GRAPHIC BY CHRISTINA QUACH
By SARAH CHUN
Make way for the international sensation who keeps on breaking their own records.
Last Friday, Korean idol group Bangtan Sonyeondan (BTS) released Love Yourself: Answer, the final album in their Love Yourself trilogy. As opposed to the preceding Love Yourself albums Her and Tear, Answer is a repackaged album, which essentially means that it is a compilation of the previous tracks, with several new songs. The album includes classic hits from the Love Yourself series, such as DNA and FAKE LOVE, as well as remixed and reproduced songs, such as MIC Drop (Steve Aoki Remix) and a full version of Serendipity. Reaching over forty-five million views in its first twenty-four hours, Answer’s title track, Idol, broke the record for the biggest music video debut in Youtube history.
Through thorough production, fresh concepts and mission statement, Love Yourself: Answer makes for an overall successful album and satisfying finale to BTS’ Love Yourself series.
About two weeks prior to the launch, BTS released the album’s comeback trailer– a music video titled Epiphany. Arguably one of the strongest tracks in the album, member Kim Seokjin, more commonly known as Jin, expresses the reality, despair and ultimately, the realization of self-love through a poignant ballad.
Jin flawlessly conveys the struggles we, as humans, endure; our self-consciousness and our tendency to act unlike ourselves to gain others’ acceptance through meaningful lyrics. His repeats the line “I’m the one I should love in this world” throughout the song to emphasize to the listener that one does not need others’ acceptance for validation; one only needs self-approval.
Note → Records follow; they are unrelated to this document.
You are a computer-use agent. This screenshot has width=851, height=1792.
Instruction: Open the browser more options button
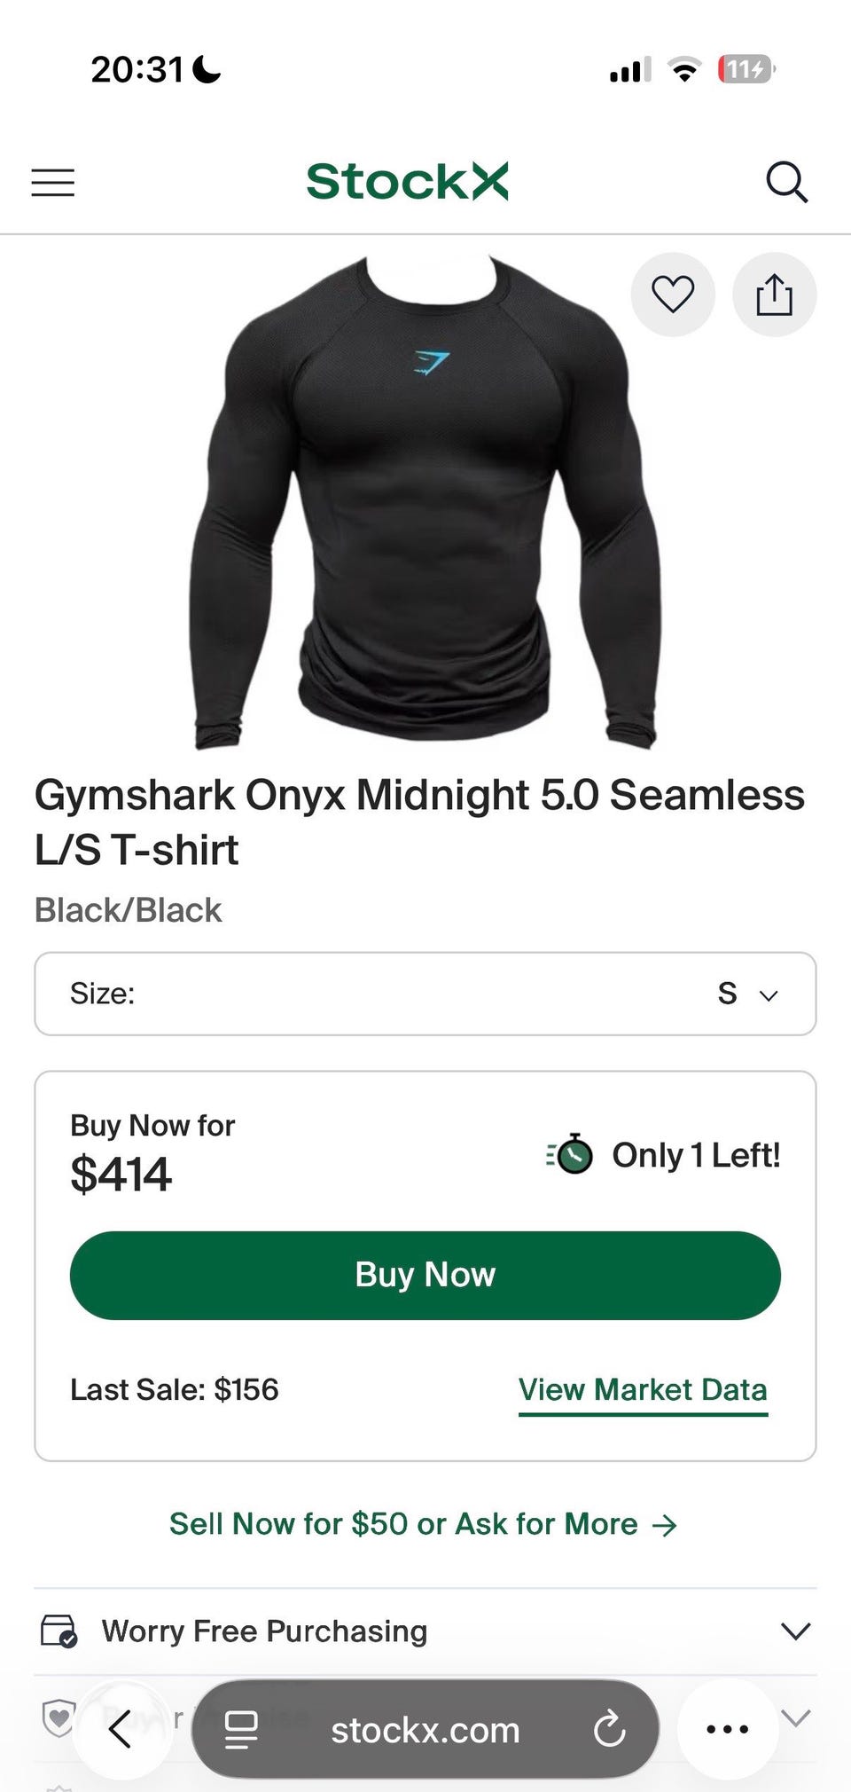(x=728, y=1728)
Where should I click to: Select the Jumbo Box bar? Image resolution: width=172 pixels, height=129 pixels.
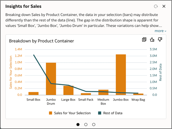121,75
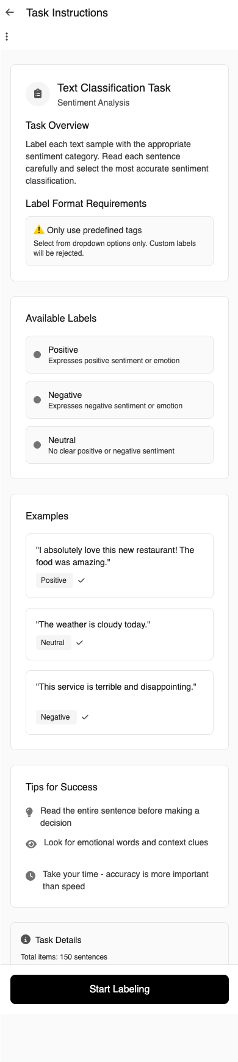Select the Positive label radio dot

37,355
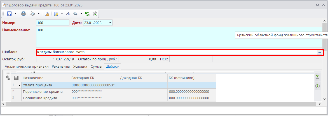Image resolution: width=328 pixels, height=116 pixels.
Task: Open the wrench and screwdriver settings icon
Action: pyautogui.click(x=94, y=13)
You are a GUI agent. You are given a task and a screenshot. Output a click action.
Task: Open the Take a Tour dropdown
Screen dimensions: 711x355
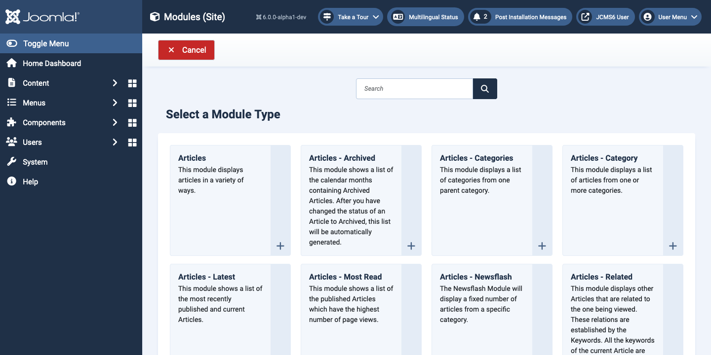coord(350,16)
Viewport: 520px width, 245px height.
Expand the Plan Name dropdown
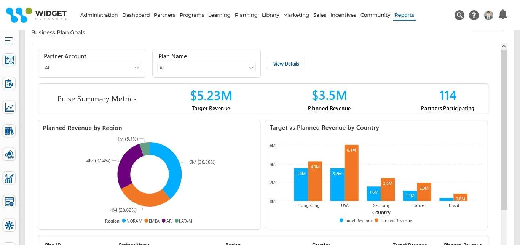point(206,67)
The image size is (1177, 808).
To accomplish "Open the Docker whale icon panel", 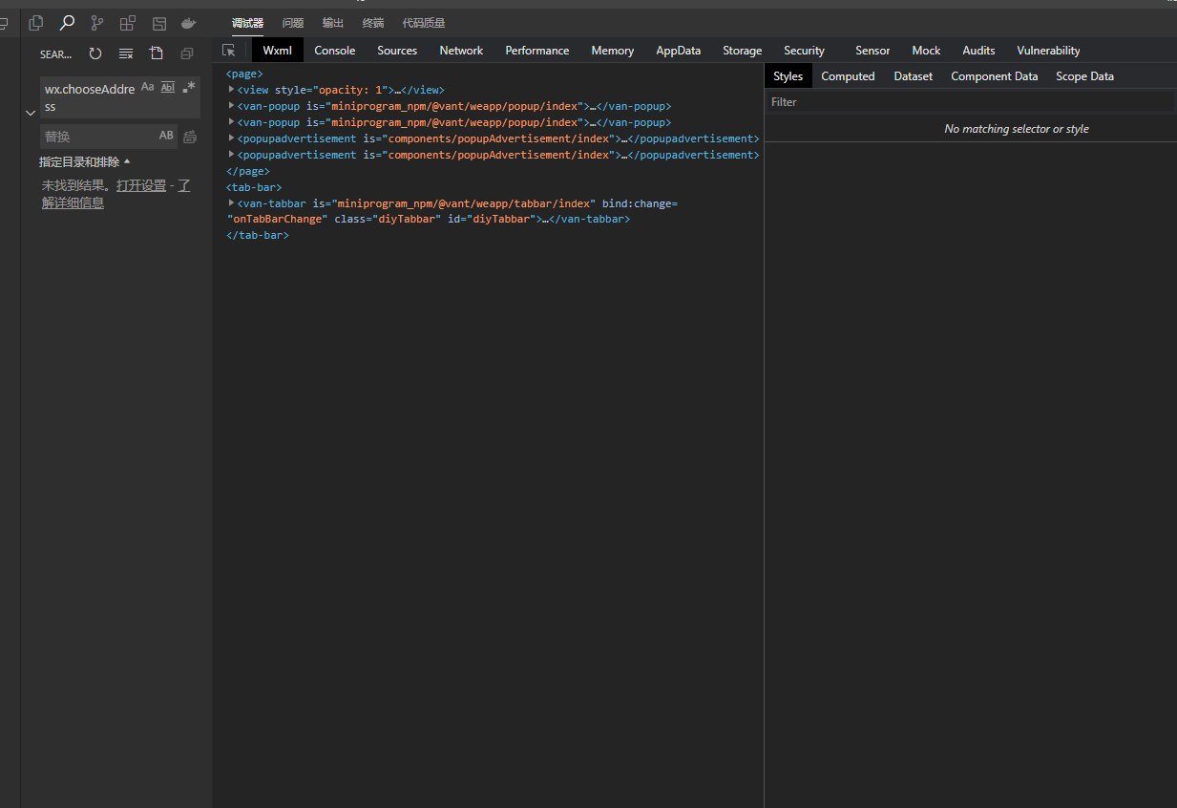I will click(x=189, y=23).
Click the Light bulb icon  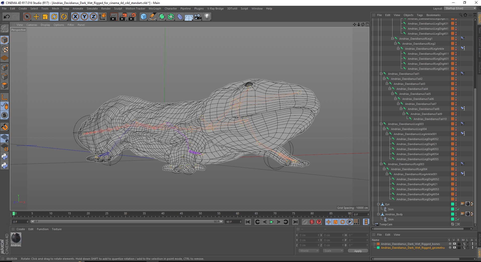pos(207,17)
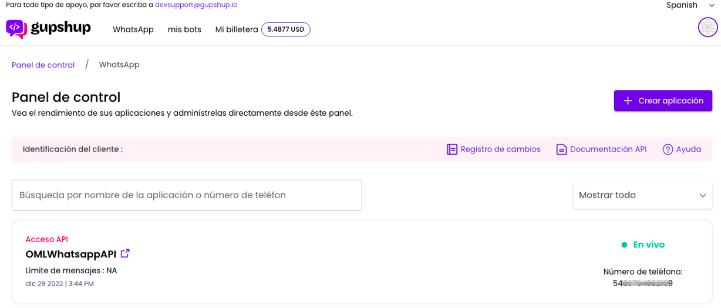Image resolution: width=721 pixels, height=308 pixels.
Task: Navigate to Panel de control breadcrumb
Action: pyautogui.click(x=43, y=65)
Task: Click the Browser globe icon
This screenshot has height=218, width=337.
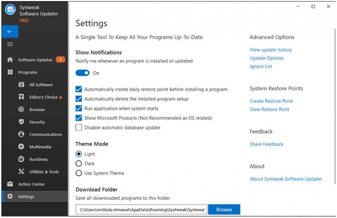Action: click(x=21, y=109)
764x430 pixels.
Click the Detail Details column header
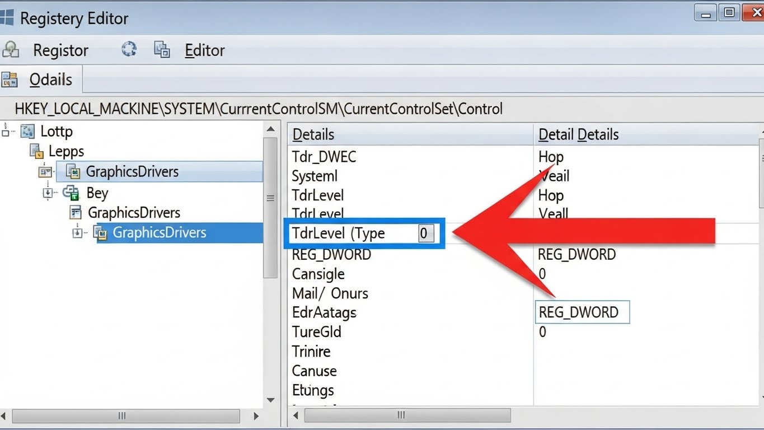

Similarly, Trivia: Seesaw, a solo track by rapline member Suga, expresses the toxicity some romantic relationships can have. He preaches that in a healthy relationship there is no being mentally strained and intoxicated by one you claim to love. With the pressing matter of abusive and toxic relationships nowadays, Suga’s track addresses a major social issue that still promotes the idea of self-love.
Not only has BTS dropped top-notch new songs, it is also evident that, since Tear, the group has been working diligently to refine and build upon their successes. For example, Answer came with an edited outro to Euphoria, a single track dedicated to Love Yourself: Wonder, a sub-era of the Love Yourself series. Originally, Euphoria, sung solely by member Jungkook, expresses the elation felt by love through an upbeat yet delicate rhythm. He builds on this by showcasing his vocal range, reaching high notes to effectively convey the song’s ethereal nature.
In addition, Idol’s music video was visually bizarre, yet with underlying hidden meanings. Overall, its aesthetics are very abstract, with a multitude of bright colors and surreal images. Throughout the video, there are very limited real-life settings; instead, most backgrounds are computer-generated graphics. From the bright yellow Korean traditional architecture, constant color bursts and the ground plastered in the members’ faces, the production has a very surreal effect. BTS’ fanbase, known as ARMY, theorize that this was done on purpose to spite their haters, for calling Korean pop music videos to be too bizarre.
The ARMY may actually be correct in this– there are many instances of individual members underhandedly dissing their haters. From V wearing his wide-frame glasses, to multiple cute animal filters being put on RM’s face, these nuances placed in the video contradict some fans’ comments on BTS’ live streams, saying that V’s glasses are ugly and that RM should not use the filters. In addition, by incorporating Korean traditional instruments into their Idol’s background music and wearing Hanbok in the music video, they contradict the opinion that BTS is becoming too westernized. This goes to show BTS’ self-love and confidence advocacy, by intentionally going against what their haters want and believe.
With the end of an era, fans worldwide have finally obtained the answer (no pun intended) to self-love. The series began with Her, expressing the happinesses and innocence of love, continuing with Tear, conveying the dark side and heartbreak. Finally, Answer sums it up in a message of individualism– whether it is falling in or out of love, we do not need another person for us to feel accepted in this world.
This is very different to contemporary American music. In contrast to modern-day singers in the American music industry, BTS steers clear of misogynistic lyrics, profanity and a hateful attitude, and instead preaches positive messages. With such a large platform, it is crucial for celebrities to advocate for righteous ideas, which the members of BTS wholeheartedly fulfill, making the group infinitely more respectable.
Overall, Love Yourself: Answer is yet another smashing success for BTS. Their catchy new songs, successful repackaging of Her and Tear, unique concepts and mission statement make Answer a satisfying end to the Love Yourself trilogy.